What is the definition of Hydrocephalus due to Congenital Stenosis of Aqueduct of Sylvius?

Hydrocephalus due to congenital stenosis of aqueduct of sylvius (HSAS) is a form of L1 syndrome, which is an inherited disorder that primarily affects the nervous system. Males with HSAS are typically born with severe hydrocephalus and adducted thumbs (bent towards the palm). Other sign and symptoms of the condition include severe intellectual disability and spasticity. HSAS, like all forms of L1 syndrome, is caused by changes (mutations) in the L1CAM gene and is inherited in an X-linked recessive manner. Treatment is based on the signs and symptoms present in each person.

What are the alternative names for Hydrocephalus due to Congenital Stenosis of Aqueduct of Sylvius?

  • Hydrocephalus, X-linked
  • HSAS1
  • Aqueductal stenosis, X-linked
  • HSAS
  • HYCX
  • XLAS

What are the symptoms for Hydrocephalus due to Congenital Stenosis of Aqueduct of Sylvius?

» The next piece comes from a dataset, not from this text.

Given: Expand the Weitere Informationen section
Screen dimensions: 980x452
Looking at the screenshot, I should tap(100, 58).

Males with hydrocephalus due to congenital stenosis of aqueduct of sylvius (HSAS) are typically born with severe hydrocephalus and adducted thumbs (bent towards the palm). Other signs and symptoms may include:
  • Seizures
  • Severe intellectual disability
  • Spasticity
Of note, HSAS is one form of L1 syndrome, which is an inherited condition that primarily affects the nervous system. Other forms include MASA syndrome, X-linked complicated hereditary spastic paraplegia type 1, and X-linked complicated corpus callosum agenesis. All of the different forms of L1 syndrome may be observed in affected people within the same family. GeneReviews offers more specific information about the signs and symptoms associated with each form of L1 syndrome. Please click on the link to access this resource.

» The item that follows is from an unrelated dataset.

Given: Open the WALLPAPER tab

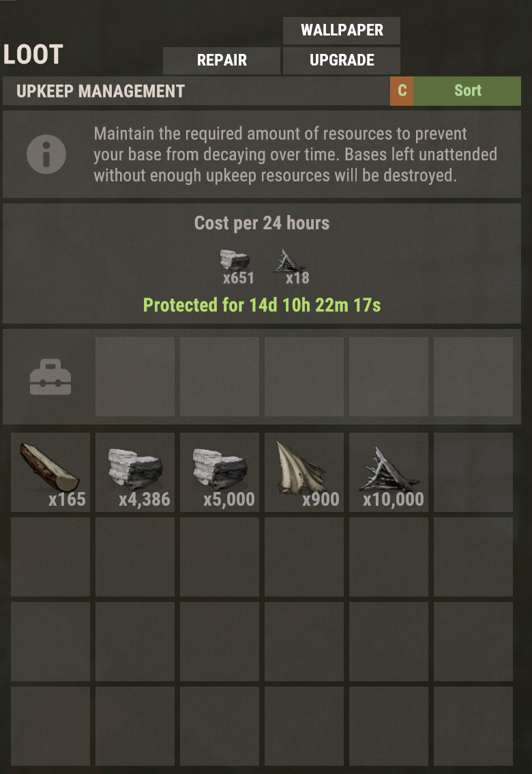Looking at the screenshot, I should 342,30.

What are the current treatments for Hydrocephalus due to Congenital Stenosis of Aqueduct of Sylvius?

The treatment of hydrocephalus due to congenital stenosis of aqueduct of sylvius (HSAS) is based on the signs and symptoms present in each person. For example, hydrocephalus is typically treated with shunt surgery. Special education and early intervention may be recommended for children with intellectual disability. Although intervention is rarely necessary for adducted thumbs (bent towards the palms), tendon transfer surgery or splinting may be suggested in some cases.

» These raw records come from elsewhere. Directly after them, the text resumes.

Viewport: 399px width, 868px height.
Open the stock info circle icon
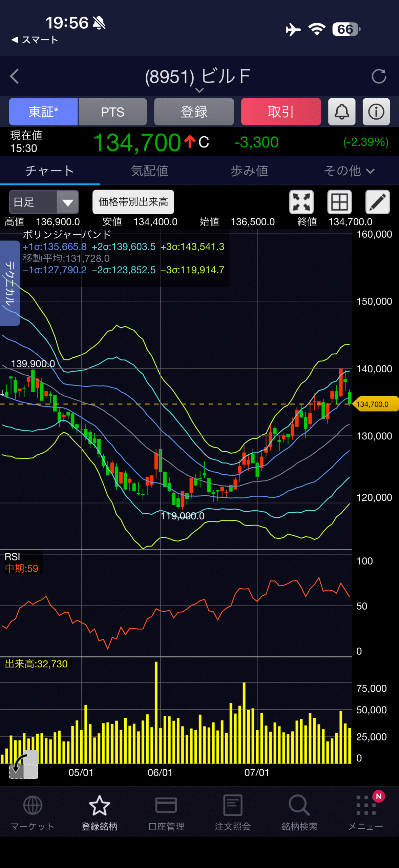376,112
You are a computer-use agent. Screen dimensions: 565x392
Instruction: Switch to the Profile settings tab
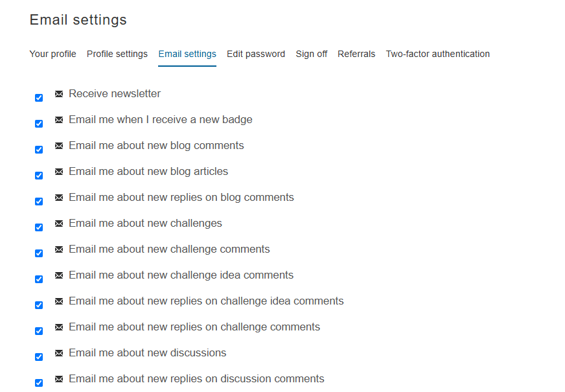tap(117, 54)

Is Hydrocephalus due to Congenital Stenosis of Aqueduct of Sylvius an inherited disorder?

Hydrocephalus due to congenital stenosis of aqueduct of sylvius is inherited in an X-linked recessive manner. A condition is X-linked if the responsible gene is located on the X chromosome. The X chromosome is one of the two sex chromosomes (the other sex chromosome is the Y chromosome). Females have two X chromosomes in each cell and males have an X chromosome and a Y chromosome in each cell. Although females have two X chromosomes, one of the X chromosomes in each cell is "turned off" and all of the genes on that chromosome are inactivated. Females who have a change (mutation) in a gene on one of their X chromosomes are called carriers of the related condition. Carrier females usually do not have symptoms of the condition because the X chromosome with the mutated gene is often turned off and they have another X chromosome with a working copy of the gene. Sometimes, the X chromosome with the working copy of the gene is turned off, which may cause symptoms of the condition. However, females with symptoms are usually much more mildly affected than males. A male has only one X chromosome, so if he inherits a mutation on the X chromosome, he will have signs and symptoms (be affected). Males with an X-linked recessive condition always pass the mutated gene to all of their daughters, who will be carriers. A male cannot pass an X-linked gene to his sons because males always pass their Y chromosome to male offspring. Female carriers of an X-linked recessive condition have a 25% chance with each pregnancy to have a carrier daughter like themselves, a 25% chance to have a non-carrier daughter, a 25% chance to have an affected son, and a 25% chance to have an unaffected son. This also means that each daughter of a carrier mother has a 50% chance of being a carrier, and each son has a 50% chance of having the condition.